Now I Lay Me Down to Sleep

The first Blog Carnival for 2010 is entitled "The Final Resting Place".  The questions posed include:

In today's mobile society, does one choose a place near where they last lived? Or do they return to the place of their roots? Do they rest in a family plot? If so, and if married, whose family plot? How has the determination of the final resting place changed between the time of our ancestors and now?

I would say that practices for burial in my family have changed a lot over the years.  The majority of my ancestors are buried in Luzerne County, PA because, well, that's where they settled.  Families were buried together.  Together they lived on earth, together they were placed in the earth. 

Thanks to a cousin, Pat, in New Jersey, I have photographs of many headstones of my maternal ancestors.  Here are a few representatives of my maternal lineage, found at the cemetery at St.
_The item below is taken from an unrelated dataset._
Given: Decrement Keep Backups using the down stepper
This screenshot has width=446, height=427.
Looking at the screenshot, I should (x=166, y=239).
Mary's Help of Christians Church in Pittston, Luzerne County, PA:

Photo courtesy of Pat Sharpe Dunn


There is something quite interesting about the marker that gave me my genealogical start: That of John J. DOYLE (1920-1943).
So what is so interesting?  He has THREE markers.  The one above, of which I really do not know much about.  Is it in China where his plane went down in WWII? Is it in PA? I don't think it's in a military cemetery, as I couldn't find a listing for him in military cemeteries. 
The above two, however, are in the family cemetery at St. Mary's Help of Christians.  Same person, three markers.  He must have been loved.  Whatever the reason for three, it is apparent that his family wanted him remembered along with their relatives.

As far as my paternal lines, I know that my paternal grandparents died in Lewiston, Niagra County, NY and are buried there. I also know that my great-grandparents, Edward and Justina HODICK, died in Lewiston, Niagara County, NY but apparently are buried in/around Nanticoke, Luzerne County, PA.  Nanticoke is where they settled and presumably where they have ancestors buried.  The only photo I have that may be a wreath for one of them is of a floral arrangement. The photograph was found among my father's collection and may be totally unrelated, but he thinks the arrangement was for one of his maternal grandparents.
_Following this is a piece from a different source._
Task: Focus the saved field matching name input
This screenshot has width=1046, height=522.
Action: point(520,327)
Things have changed since my great-grandparents' time.  My grandparents on both sides of the family had moved to Western NY state, and died and are buried there.  My mother, having moved with her family to Arizona in 1977, died in Tempe, Maricopa County, Az and is buried in nearby Mesa.  My father has a pre-purchased plot right beside her. 

My oldest brother resides in Georgia, my middle brother in Texas, and I am in Tucson.  Hopefully our times are very far off, but how will we decide where our final resting places will be? Or will we? Will our loved ones remaining be the ones to make that decision? They don't have to be, with the availability of pre-need purchase available.  Generally, with our family so spread out, I suspect the deciding factor will be financial. Would my mother have preferred to be buried in the same cemetery as her parents? And her brother, who died in Va but was buried in the Falls? We never talked about it, so I don't know. 

I have always thought it sad that families are so often separated by miles, both in life and in death.  If I had my druthers, my entire family would be buried in the cemetery in Niagara Falls which holds the graves of my grandparents.  Of course, if my grandparents had had their druthers, they may have preferred to be buried in Pennsylvania with their parents. 

As a funeral director once told my father, funerals are for the living. And so, I suppose, are burials.